# anyone ever replace/remove the Antenna/sharkfin ?



## entacto (Nov 22, 2010)

last time i wax my 2011 Vw cc.. i didn't realize the roof antenna/shark fin is plastic and now the surface is ruined
it lost the shinny, try to polish it just make it even worse, i could find the antenna parts for about $70
but does anyone know how to remove it?


----------



## VdubTX (Jul 5, 2003)

entacto said:


> last time i wax my 2011 Vw cc.. i didn't realize the roof antenna/shark fin is plastic and now the surface is ruined
> it lost the shinny, try to polish it just make it even worse, i could find the antenna parts for about $70
> but does anyone know how to remove it?


If I am not mistaken. Pretty sure the headliner has to be dropped to gain access to it.


----------



## snobrdrdan (Sep 10, 2008)

VdubTX said:


> If I am not mistaken. Pretty sure the headliner has to be dropped to gain access to it.


x2

The antenna itself should be threaded & then it's held down by a nut


----------



## entacto (Nov 22, 2010)

oh jeez.. i think that's a lots of work..


----------



## snobrdrdan (Sep 10, 2008)

entacto said:


> oh jeez.. i think that's a lots of work..


Yup...gotta remove all the handles...the upper center console/lights...and the A, B, & C pillar covers....pretty involved

You "might" be able to get away with maybe just removing the B & C pillar covers though & lowering it just enough to reach up there to get to the nut & wiring harnesses....dunno though

The correct way would be to pull the whole headliner down though


----------



## DavidPaul (Nov 28, 2009)

entacto said:


> last time i wax my 2011 Vw cc.. i didn't realize the roof antenna/shark fin is plastic and now the surface is ruined
> it lost the shinny, try to polish it just make it even worse, i could find the antenna parts for about $70
> but does anyone know how to remove it?


What do you mean, "It lost it shiny"?

Did you wax it with sand paper?

Additional details would be helpful, as well as a close up picture.


Somehow, I don't think it is ruined like you say.


----------



## entacto (Nov 22, 2010)

DavidPaul said:


> What do you mean, "It lost it shiny"?
> 
> Did you wax it with sand paper?
> 
> ...



i wax it with applicator , that i thought its painted like the roof, but i figure out its plastic, and doesn't matter how much i tried the antenna won't back shiny again, it looks black but not shiny


----------



## snobrdrdan (Sep 10, 2008)

entacto said:


> i wax it with applicator , that i thought its painted like the roof, but i figure out its plastic, and doesn't matter how much i tried the antenna won't back shiny again, it looks black but not shiny


Well if you got wax on the rubber base/seal part....just get some Mother's "Back to Black" and carefully apply it (don't get it on the car's paint)....see if that helps

If the actual antenna body is kind of dull....it's just a glossy black molded plastic. It's not painted and won't stay shiny/glossy forever (the sun fades it)

If you _really_ did screw it up though...this might give you a reason to paint it body color now 
(that'd look awesome)


----------



## entacto (Nov 22, 2010)

snobrdrdan said:


> Well if you got wax on the rubber base/seal part....just get some Mother's "Back to Black" and carefully apply it (don't get it on the car's paint)....see if that helps
> 
> If the actual antenna body is kind of dull....it's just a glossy black molded plastic. It's not painted and won't stay shiny/glossy forever (the sun fades it)

**Data shown**

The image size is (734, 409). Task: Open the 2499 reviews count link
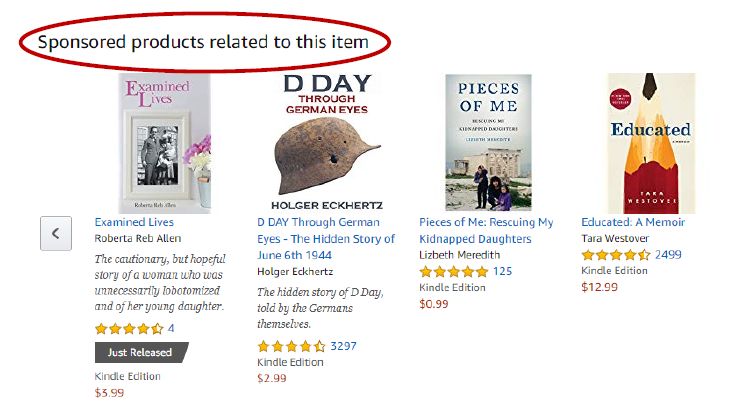pos(668,255)
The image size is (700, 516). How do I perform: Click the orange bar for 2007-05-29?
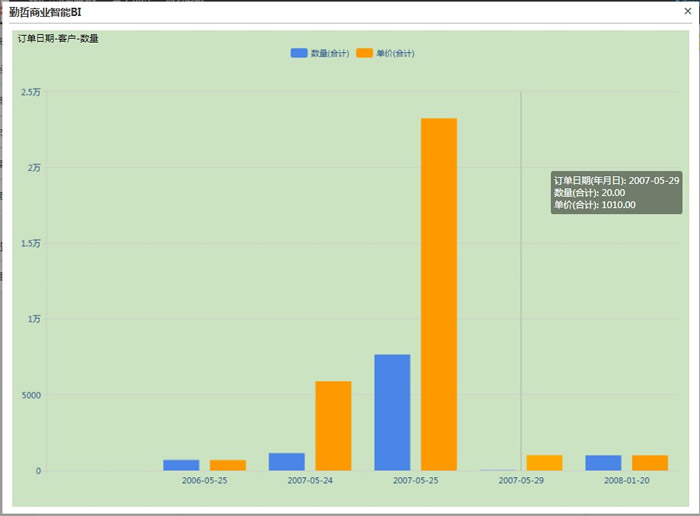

**The tasks**
- a) Rewrite the paragraph of the shark fin thread that begins "Yup...gotta remove all the handles" as a short list, keeping its main facts.
- b) Copy word for word the part of the shark fin thread from "Yup...gotta remove all" to "(Nov 28, 2009)".

**Answers below**
- a)
Removing the headliner is a fairly involved job. It requires taking out:
- all the handles
- the upper center console/lights
- the A, B, and C pillar covers

- b)
Yup...gotta remove all the handles...the upper center console/lights...and the A, B, & C pillar covers....pretty involved

You "might" be able to get away with maybe just removing the B & C pillar covers though & lowering it just enough to reach up there to get to the nut & wiring harnesses....dunno though

The correct way would be to pull the whole headliner down though


----------



## DavidPaul (Nov 28, 2009)